Start of Entries provided
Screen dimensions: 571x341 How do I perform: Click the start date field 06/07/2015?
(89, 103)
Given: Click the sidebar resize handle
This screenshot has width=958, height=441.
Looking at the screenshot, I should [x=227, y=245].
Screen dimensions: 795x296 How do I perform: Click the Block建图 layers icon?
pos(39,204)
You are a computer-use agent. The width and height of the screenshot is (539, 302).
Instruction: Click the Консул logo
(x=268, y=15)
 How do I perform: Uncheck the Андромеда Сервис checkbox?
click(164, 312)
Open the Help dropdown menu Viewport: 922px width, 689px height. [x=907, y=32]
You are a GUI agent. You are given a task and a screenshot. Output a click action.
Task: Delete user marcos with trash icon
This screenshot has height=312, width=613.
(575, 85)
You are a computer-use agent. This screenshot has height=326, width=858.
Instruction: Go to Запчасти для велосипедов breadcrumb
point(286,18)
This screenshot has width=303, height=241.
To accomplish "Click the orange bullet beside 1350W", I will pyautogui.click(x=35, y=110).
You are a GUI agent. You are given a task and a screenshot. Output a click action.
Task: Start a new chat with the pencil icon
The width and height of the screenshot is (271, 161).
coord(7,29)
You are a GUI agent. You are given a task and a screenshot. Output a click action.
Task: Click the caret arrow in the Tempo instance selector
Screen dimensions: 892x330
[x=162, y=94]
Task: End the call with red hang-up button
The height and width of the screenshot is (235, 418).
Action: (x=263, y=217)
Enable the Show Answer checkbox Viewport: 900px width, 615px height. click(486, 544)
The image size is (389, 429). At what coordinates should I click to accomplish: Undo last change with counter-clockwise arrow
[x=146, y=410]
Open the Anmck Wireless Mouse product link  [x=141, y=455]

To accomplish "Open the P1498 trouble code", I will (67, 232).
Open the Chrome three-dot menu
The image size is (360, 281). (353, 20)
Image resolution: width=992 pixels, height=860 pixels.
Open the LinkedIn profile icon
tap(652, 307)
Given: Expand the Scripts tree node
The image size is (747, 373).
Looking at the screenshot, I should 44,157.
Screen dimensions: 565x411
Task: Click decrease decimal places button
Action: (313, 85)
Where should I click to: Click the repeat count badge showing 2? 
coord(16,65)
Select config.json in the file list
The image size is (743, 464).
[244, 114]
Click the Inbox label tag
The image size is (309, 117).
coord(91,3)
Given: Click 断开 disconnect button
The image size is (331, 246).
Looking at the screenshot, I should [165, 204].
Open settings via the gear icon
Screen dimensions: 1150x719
End of Entries provided
◆ **What is needed**
Copy whichever lines in the listing above hold "Viewport".

◆ **Task result**
Open the Help dropdown menu Viewport: 922px width, 689px height. [x=907, y=32]
Enable the Show Answer checkbox Viewport: 900px width, 615px height. click(486, 544)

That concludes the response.